Posisi pemerintah Orde Baru semakin terpojok dengan terungkapnya kasus pembunuhan massal di Grobogan. Kasus Purwodadi yang dibongkar oleh Poncke telah menorehkan aib bagi Orde Baru di awal kekuasaannya. Tidak tanggapnya rezim Soeharto terhadap kasus Grobogan menimbulkan reaksi keras di luar negeri. Prof. Dr. Ernest Utrecht, dalam sebuah diskusi di Universitas Nijmegen, Belanda, mengatakan bahwa “Repelita is onzin” (Repelita adalah omong kosong). Ia mengatakan bahwa bantuan kepada Indonesia adalah sama dengan imperialisme ekonomi yang membawa Indonesia memasuki Kapitalisme Barat. Kejatuhan Soekarno membawa angin segar bagi masuknya pemodal asing, karena Soeharto yang baru saja memegang kendali pemerintahan selama dua tahun telah mengambil serangkaian langkah-langkah untuk merealisasikan program perbaikan ekonomi dan memulihkan stabilitas politik dalam satu paket, dan stabilitas politik dijadikan prasyarat bagi landasan pembangunan ekonomi.

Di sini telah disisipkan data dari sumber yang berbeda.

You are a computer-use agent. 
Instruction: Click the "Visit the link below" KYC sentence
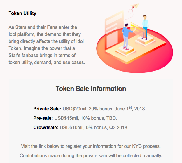[x=91, y=146]
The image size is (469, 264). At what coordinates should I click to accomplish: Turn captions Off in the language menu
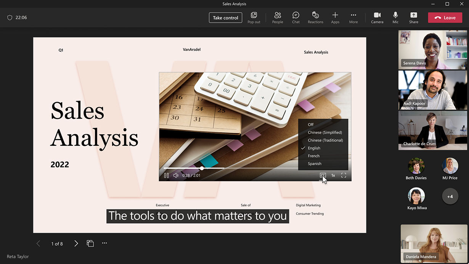coord(310,124)
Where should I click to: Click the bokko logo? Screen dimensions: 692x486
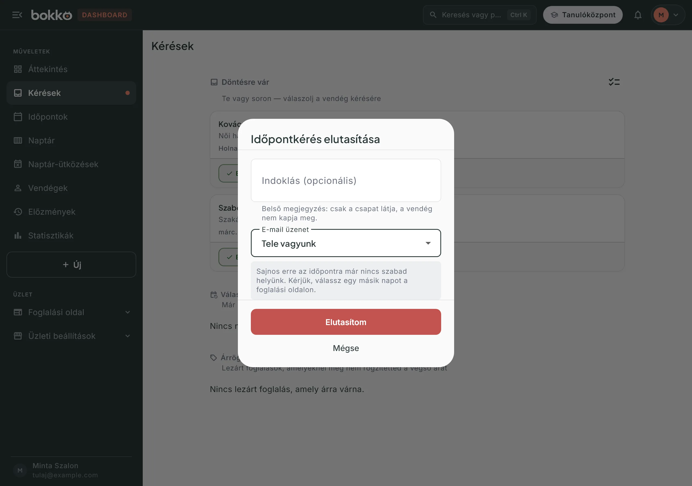pos(52,15)
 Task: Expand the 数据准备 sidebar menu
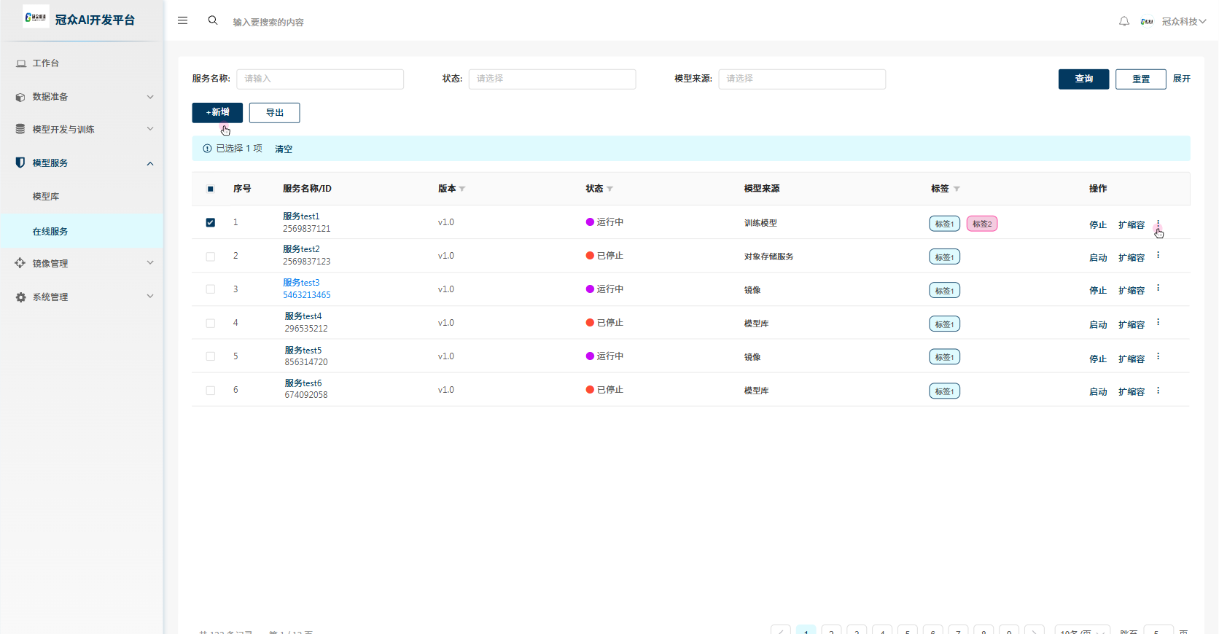[x=84, y=97]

Bukan hanya pers Belanda, pers Thailand juga mengangkat kasus pembunuhan massal di Purwodadi sebagai berita, sehingga perhatian khalayak diarahkan ke Indonesia. Akibatnya Kedutaan Besar RI di Bangkok menjadi sasaran hujatan dan kritik pedas dari berbagai kalangan, baik dari pemerintah maupun organisasi sosial lainnya di Bangkok. Kasus Purwodadi nampaknya berdampak lebih jauh daripada yang diperkirakan. Soeharto yang merasa terganggu oleh peristiwa itu, akhirnya membatalkan kunjungannya ke sejumlah negara Eropa yang sejatinya akan dilakukan pada medio April 1969. Ia memutuskan baru akan mengunjungi Eropa termasuk Belanda tahun 1970.

Berbeda dengan publik di Belanda, reaksi pers Amerika terhadap pembunuhan massal terbesar sesudah Perang Dunia ke II itu dingin-dingin saja. Bahkan semenjak awal tersiar kabar penghancuran PKI di Indonesia, Majalah Time edisi 5 Juli 1966 menuliskan hal itu sebagai “berita terbaik bagi dunia Barat selama bertahun-tahun di Asia.”